Ce sont les vins à consommation rapide  — les blancs et les rosés — qui sont surtout concernés par le dispositif. "Je n'avais pas énormément de stock, mais j'ai fait appel à la distillation de crise par sécurité et pour renflouer un peu la trésorerie", concède Nicolas de Saint-Exupéry, "mais cela reste seulement un pansement".

Les syndicats et les conseils interprofessionnels de la filière viticole ne cachent pas leur déception. "Ce n'est pas suffisant au regard des aides distribuées à l'aéronautique ou l'automobile", dénonce Christophe Château, du Conseil interprofessionnel du vin de bordeaux. "Il y a un déséquilibre des forces choquant" dans les moyens alloués à ces deux secteurs par rapport à celui de la viticulture, ajoute Pierre-Antoine Giovannoni, "alors que l'économie viticole représente 600 000 emplois dans toute la France et est la deuxième productrice de richesse du pays après l'aéronautique".
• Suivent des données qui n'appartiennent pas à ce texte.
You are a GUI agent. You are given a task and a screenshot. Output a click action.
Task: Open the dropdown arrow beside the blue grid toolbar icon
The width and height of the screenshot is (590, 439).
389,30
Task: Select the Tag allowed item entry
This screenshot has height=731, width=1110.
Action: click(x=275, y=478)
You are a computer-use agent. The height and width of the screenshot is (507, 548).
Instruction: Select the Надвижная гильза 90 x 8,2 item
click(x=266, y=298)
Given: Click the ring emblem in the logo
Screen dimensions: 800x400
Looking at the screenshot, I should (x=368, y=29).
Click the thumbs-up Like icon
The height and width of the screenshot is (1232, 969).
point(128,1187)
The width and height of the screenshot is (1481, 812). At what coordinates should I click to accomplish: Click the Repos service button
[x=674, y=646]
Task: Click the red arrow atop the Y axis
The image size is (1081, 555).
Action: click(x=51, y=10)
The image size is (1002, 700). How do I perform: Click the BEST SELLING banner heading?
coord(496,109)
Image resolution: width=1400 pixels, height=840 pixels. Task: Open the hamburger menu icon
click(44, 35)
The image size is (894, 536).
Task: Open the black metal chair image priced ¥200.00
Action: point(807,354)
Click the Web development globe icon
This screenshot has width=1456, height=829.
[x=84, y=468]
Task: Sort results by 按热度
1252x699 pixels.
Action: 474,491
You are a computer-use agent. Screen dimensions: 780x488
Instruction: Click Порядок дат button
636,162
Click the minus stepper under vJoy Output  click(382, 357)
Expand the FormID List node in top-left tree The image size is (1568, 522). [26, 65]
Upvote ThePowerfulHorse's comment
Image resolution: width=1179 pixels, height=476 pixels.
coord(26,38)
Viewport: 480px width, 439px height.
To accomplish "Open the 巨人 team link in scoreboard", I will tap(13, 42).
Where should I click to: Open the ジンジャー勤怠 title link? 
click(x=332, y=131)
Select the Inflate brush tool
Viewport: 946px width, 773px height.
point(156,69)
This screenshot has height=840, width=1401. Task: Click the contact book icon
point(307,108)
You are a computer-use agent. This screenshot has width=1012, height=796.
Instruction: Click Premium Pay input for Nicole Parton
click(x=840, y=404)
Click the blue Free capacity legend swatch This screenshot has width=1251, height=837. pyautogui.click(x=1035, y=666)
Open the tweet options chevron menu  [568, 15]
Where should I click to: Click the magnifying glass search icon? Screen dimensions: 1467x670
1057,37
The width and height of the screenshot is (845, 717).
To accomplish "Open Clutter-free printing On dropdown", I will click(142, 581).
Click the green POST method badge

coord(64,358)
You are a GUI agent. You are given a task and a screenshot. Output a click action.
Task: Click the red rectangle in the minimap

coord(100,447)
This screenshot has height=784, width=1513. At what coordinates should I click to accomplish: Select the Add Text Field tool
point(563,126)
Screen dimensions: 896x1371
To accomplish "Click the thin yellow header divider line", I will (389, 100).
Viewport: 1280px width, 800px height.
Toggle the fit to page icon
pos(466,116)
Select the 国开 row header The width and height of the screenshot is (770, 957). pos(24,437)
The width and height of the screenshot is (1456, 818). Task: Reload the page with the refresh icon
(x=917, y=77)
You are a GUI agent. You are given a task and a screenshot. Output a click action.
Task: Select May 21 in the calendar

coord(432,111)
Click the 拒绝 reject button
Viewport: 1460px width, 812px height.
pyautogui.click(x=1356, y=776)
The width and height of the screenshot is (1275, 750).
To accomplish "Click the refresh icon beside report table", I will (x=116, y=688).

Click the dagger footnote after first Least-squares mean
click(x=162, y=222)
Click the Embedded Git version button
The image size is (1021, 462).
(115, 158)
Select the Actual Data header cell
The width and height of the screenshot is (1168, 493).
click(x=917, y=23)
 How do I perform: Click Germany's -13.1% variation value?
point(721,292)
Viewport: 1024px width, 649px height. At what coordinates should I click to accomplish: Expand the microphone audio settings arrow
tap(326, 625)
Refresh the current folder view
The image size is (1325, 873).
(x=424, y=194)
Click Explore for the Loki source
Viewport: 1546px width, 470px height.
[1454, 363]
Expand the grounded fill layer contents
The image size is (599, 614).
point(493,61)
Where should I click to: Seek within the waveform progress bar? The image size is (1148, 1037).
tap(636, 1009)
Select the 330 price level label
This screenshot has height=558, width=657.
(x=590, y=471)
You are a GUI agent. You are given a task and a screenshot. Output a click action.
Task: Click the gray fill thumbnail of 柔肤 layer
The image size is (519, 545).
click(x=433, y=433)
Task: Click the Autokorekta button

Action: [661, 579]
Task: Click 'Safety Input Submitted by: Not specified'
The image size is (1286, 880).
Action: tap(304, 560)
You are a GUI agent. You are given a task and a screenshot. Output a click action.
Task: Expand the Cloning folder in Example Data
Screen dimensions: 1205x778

Une enveloppe de 246 millions d'euros

En mai, le gouvernement a alloué une enveloppe de 170 millions d'euros au secteur. Il a décidé d'y ajouter 76 millions mercredi 5 août, passant ainsi le montant total à 246 millions. Selon le Premier ministre, Jean Castex, ces aides sont destinées à améliorer le stockage des surplus et à augmenter la distillation des invendus.

"C'est un soulagement pour la filière viticole", note Jérôme Despey, secrétaire général de la FNSEA et viticulteur dans l’Hérault. Il regrette néanmoins "que cette aide de 246 millions d’euros prenne une partie du budget européen consacré à la viticulture" et appelle à puiser dans les fonds communautaires afin d'avoir "des mesures structurantes pour les viticulteurs plutôt que des mesures de gestion de crise". 

Pierre-Antoine Giovannoni demande en plus au gouvernement la mise en place d'un dispositif d’exonération de charges sociales et l'ouverture "au plus vite" du dispositif exceptionnel d’aide au stockage privé, qui permettrait aux vignerons possédant des volumes disponibles d'héberger le vin d'autres vignerons qui n'en auraient pas assez.  "Même si l'ambiance est compliquée et qu'on a du mal à vendre notre vin à cause de la conjoncture actuelle", Nicolas de Saint-Exupéry se veut optimiste : "On accueille la récolte comme on accueille un enfant. Tout ce qu'on fait aujourd'hui, c'est pour demain, et demain, ça ira mieux."